How can i ensure varX->at(i) is linked to varY->at(i) . Is it possible to have this behaviour altough very sub-optimal ?
Is disabling MT allowing this?

Hi,
disabling MT guarantees that the input chain is always processed in the same order, so outputs will follow the same order.

With MT enabled, you can have giveMeEntries return a RResultPtr<vector<T>> instead of a vector<T> which would allow you to produce all outputs lazily, in a single event loop. This is much more efficient and guarantees that outputs will be ordered the same way (but shuffled w.r.t. the input chain).

Cheers,
Enrico

Thanks,
When you say always processed in the same order, does it mean that creating 3 times a new dataframe from scratch and taking 3 different columns, the resulting 3 vector are ordered in the same way?
I am totally aware this is a bad thing and one does not exploit fully the RDataFrame potentiality, but i am just trying to figure out if doing n-dataframes with same seed TTree and extracting for each one the corresponding n-observable vectors, i end up having n-observables vectors sorted differently or if the order is preserved (when MT is disabled)

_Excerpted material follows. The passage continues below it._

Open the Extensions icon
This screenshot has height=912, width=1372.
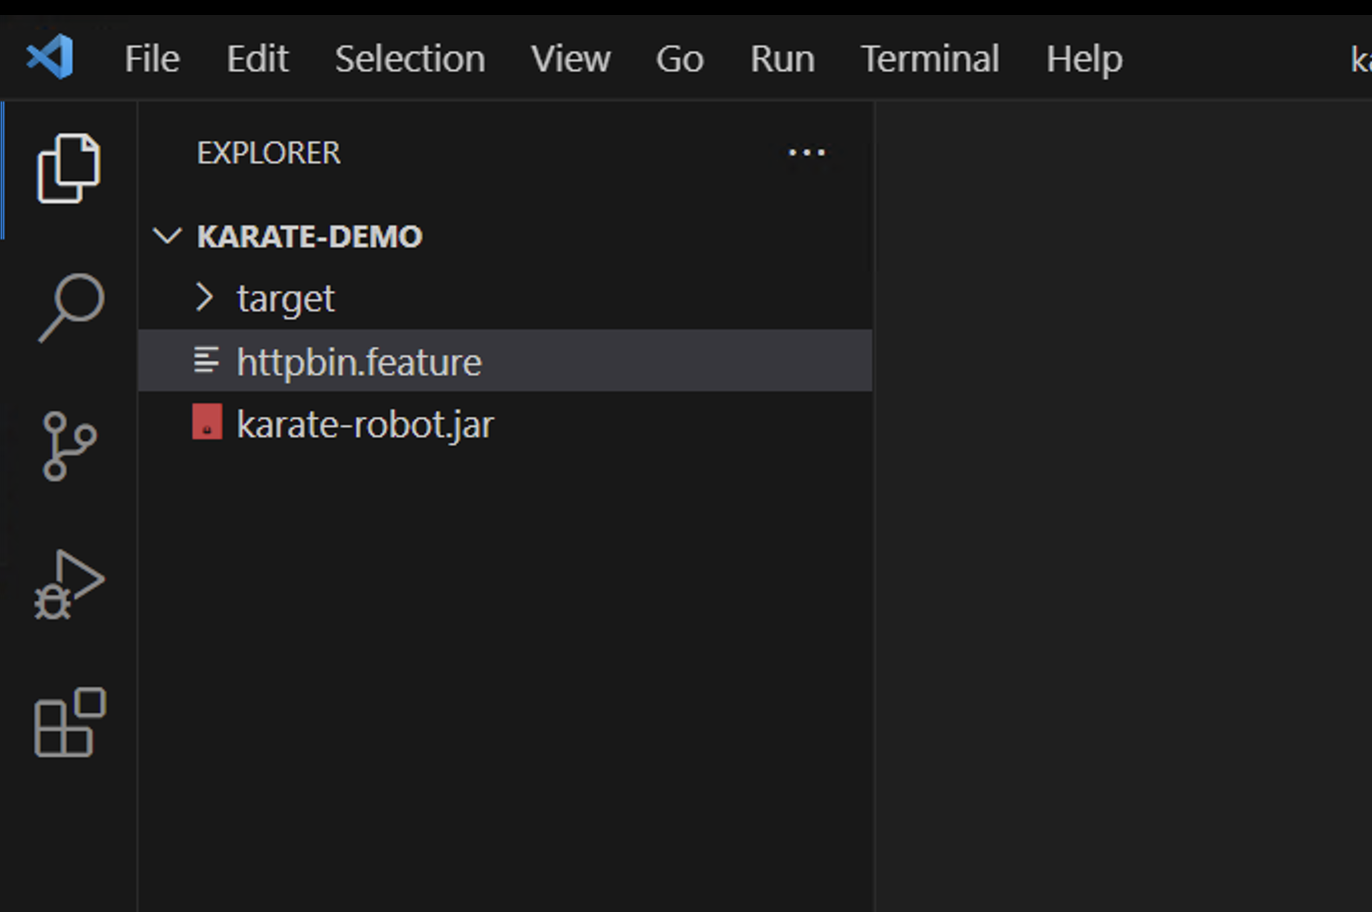[69, 723]
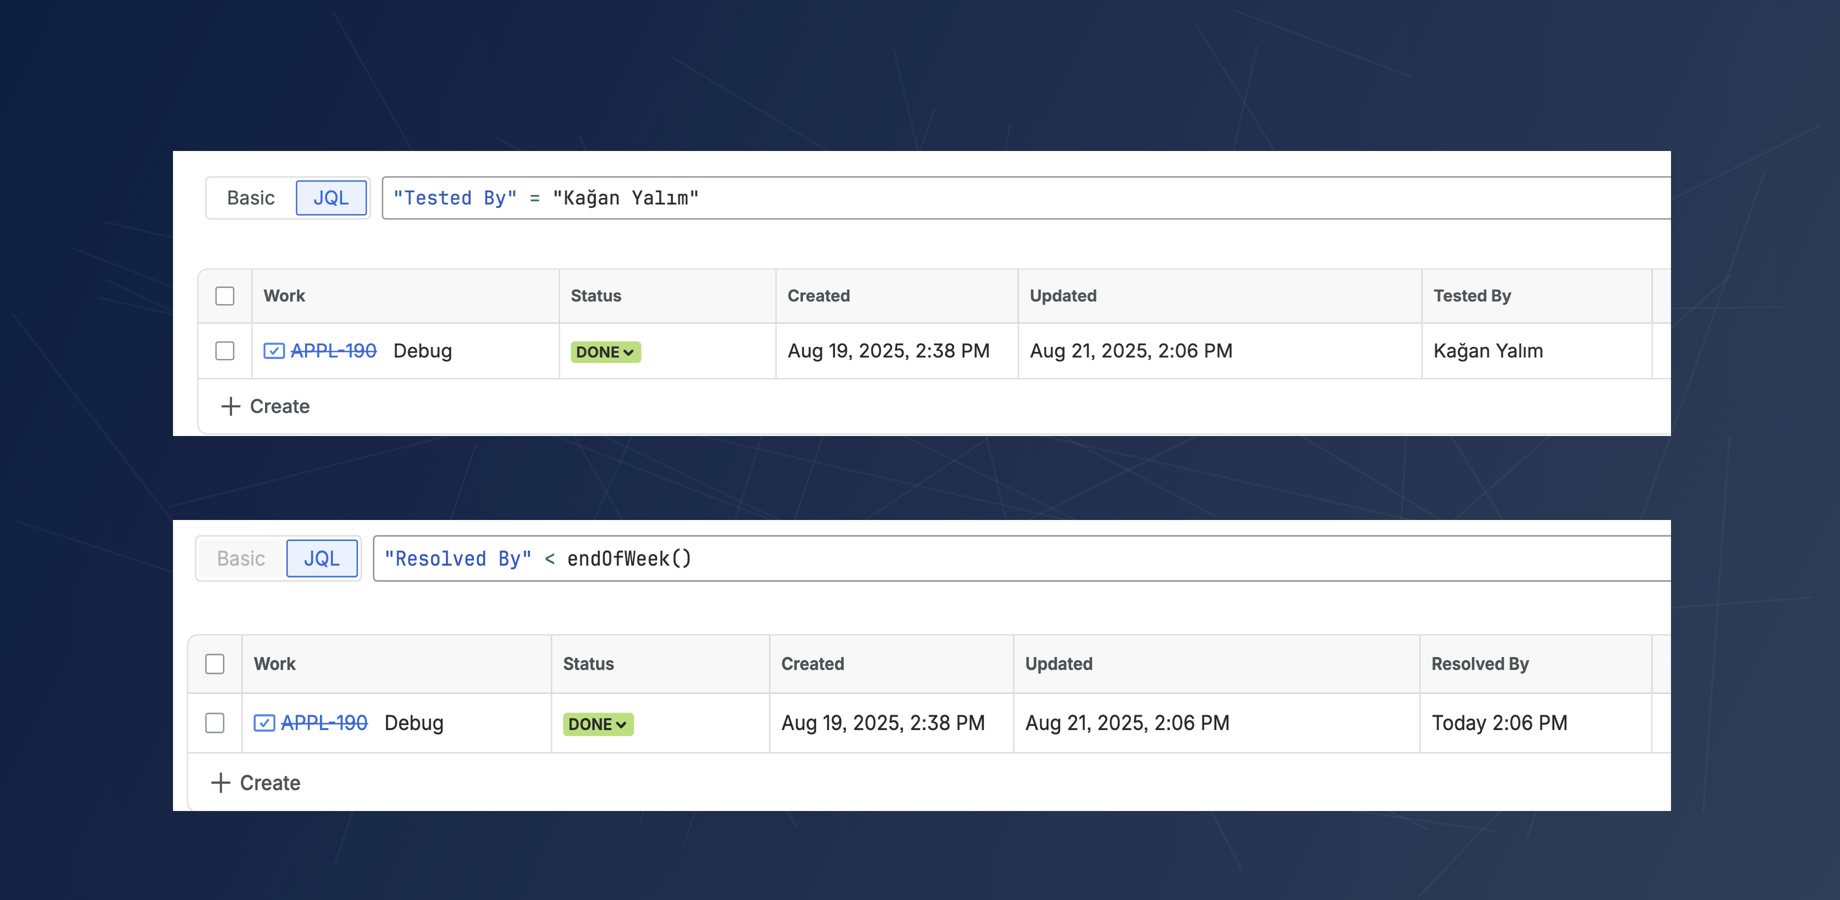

When MT is disabled, RDataFrame just processes entries from beginning to end in the order they are served by the underlying TChain, so you would always get the same ordering in output, and it would correspond to the ordering of the entries in the input TChain.

When MT is enabled, input entries will be processed in shuffled order (each thread will process a bunch of entries, and the processing is racy) so each event loop will produce outputs as if the input entries where (kind of) randomly shuffled.